- Exercise data -
┄┄┄┄┄┄┄┄┄┄┄┄┄┄┄┄┄┄┄┄

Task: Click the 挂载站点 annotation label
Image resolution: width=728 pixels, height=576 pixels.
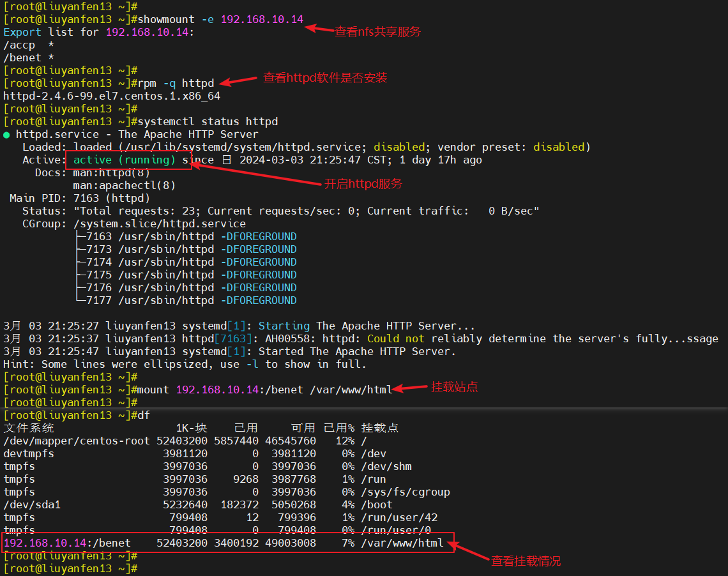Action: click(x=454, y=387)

┄┄┄┄┄┄┄┄┄┄┄┄┄┄┄┄┄┄┄┄

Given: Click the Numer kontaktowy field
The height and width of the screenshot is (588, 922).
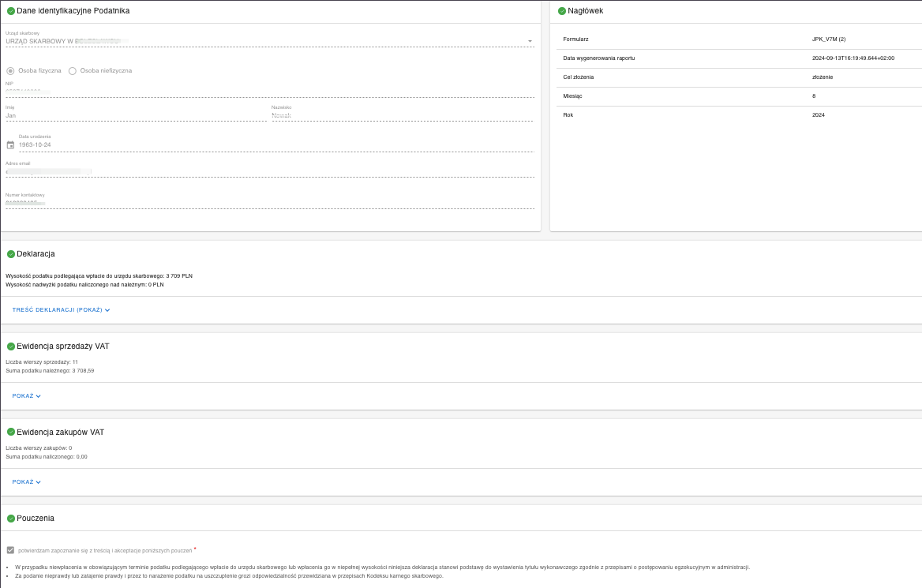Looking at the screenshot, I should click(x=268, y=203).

┄┄┄┄┄┄┄┄┄┄┄┄┄┄┄┄┄┄┄┄

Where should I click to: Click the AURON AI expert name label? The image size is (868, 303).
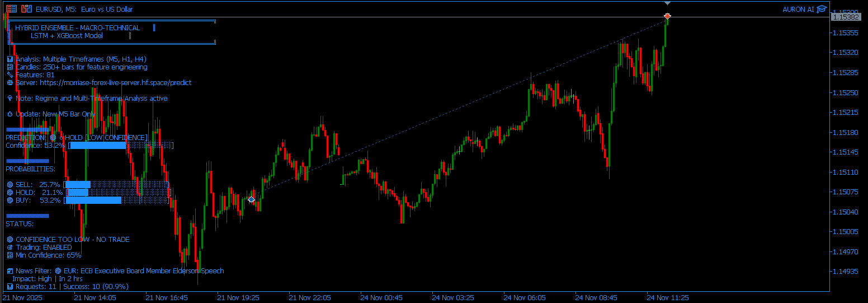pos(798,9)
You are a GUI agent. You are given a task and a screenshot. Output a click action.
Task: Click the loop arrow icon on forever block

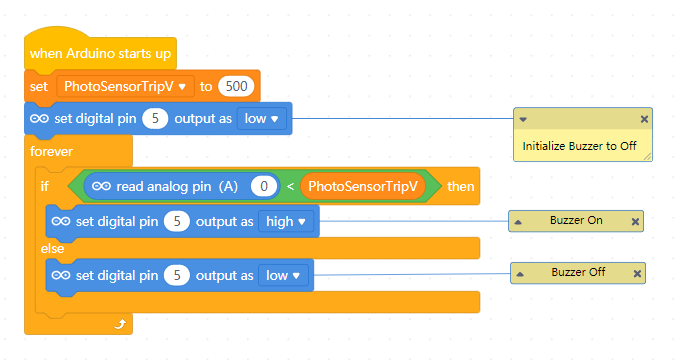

┄┄┄┄┄┄┄┄┄┄┄┄┄┄┄┄┄┄┄┄

- What to produce -
Exact copy, pictures excluded: from the line with "Where should I" up to and including the line with "Task: Click the loop" in the data above.

- Exercise solution -
Where should I click to: Click the AURON AI expert name label? The image size is (868, 303).
pos(798,9)
You are a GUI agent. You are given a task and a screenshot. Output a click action.
Task: Click the loop arrow icon on forever block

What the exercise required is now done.